This season’s winter cohort at Silicon Valley’s accelerator Y Combinator pitched their startups over the course of two days this week. Five Canadian companies, all operating across different verticals, were part of this season’s cohort. From a satellite launch system to B2B ecommerce, here are five Canadian or Canadian-founded companies that participated in Y Combinator this season.
Convictional
Convictional is a Waterloo-based multi-channel B2B ecommerce platform for high-growth suppliers. Founded in 2017, Convictional began by automating drop-shipping for suppliers who wanted it to be easy for online retailers to sell products without carrying physical inventory. Now, Convictional’s B2B commerce platform helps suppliers who want to wholesale to trading partners.
“If software is eating the world, then it’s coming for B2B commerce next.”
This week, founder Chris Grouchy and Roger Kirkness, two former Shopify employees, pitched as part of YC’s Demo Day. Grouchy said B2B trade generates over $5 trillion per year, mostly through electronic data interchange (EDI), a process that was invented in the 1960s.

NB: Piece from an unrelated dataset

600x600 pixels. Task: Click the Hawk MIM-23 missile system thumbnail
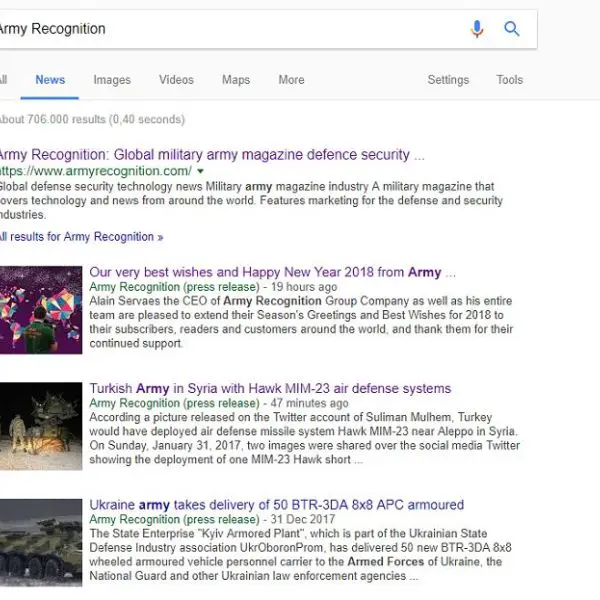point(40,426)
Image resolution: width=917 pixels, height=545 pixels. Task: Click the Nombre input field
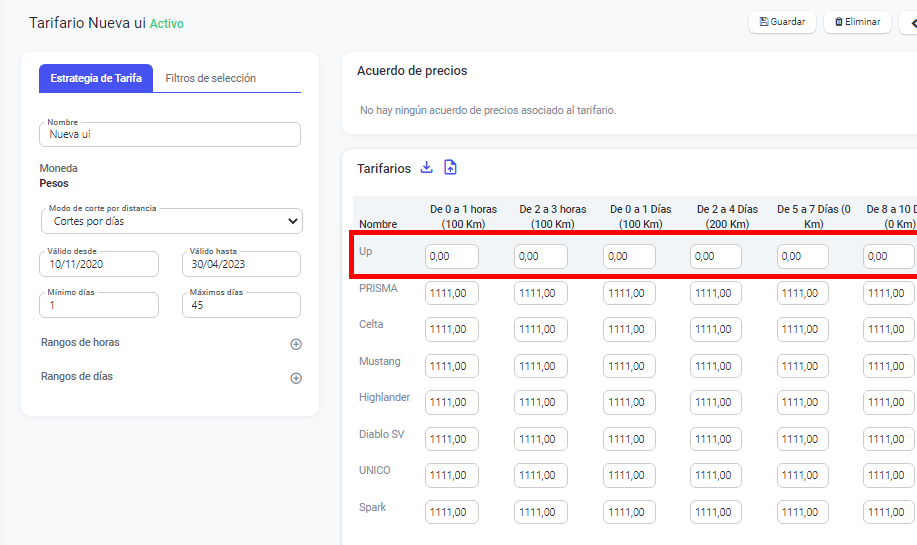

“If software is eating the world, then it’s coming for B2B commerce next,” Grouchy said. “EDI was not built for the modern age of commerce. That’s why we’re rebuilding it from the ground up.”
Convictional now spans two of Canada’s major centres for technology, Toronto and Waterloo. It serves over 100 suppliers and retailers as customers, and builds all the tools and infrastructure on its own to help B2B companies succeed in the online world.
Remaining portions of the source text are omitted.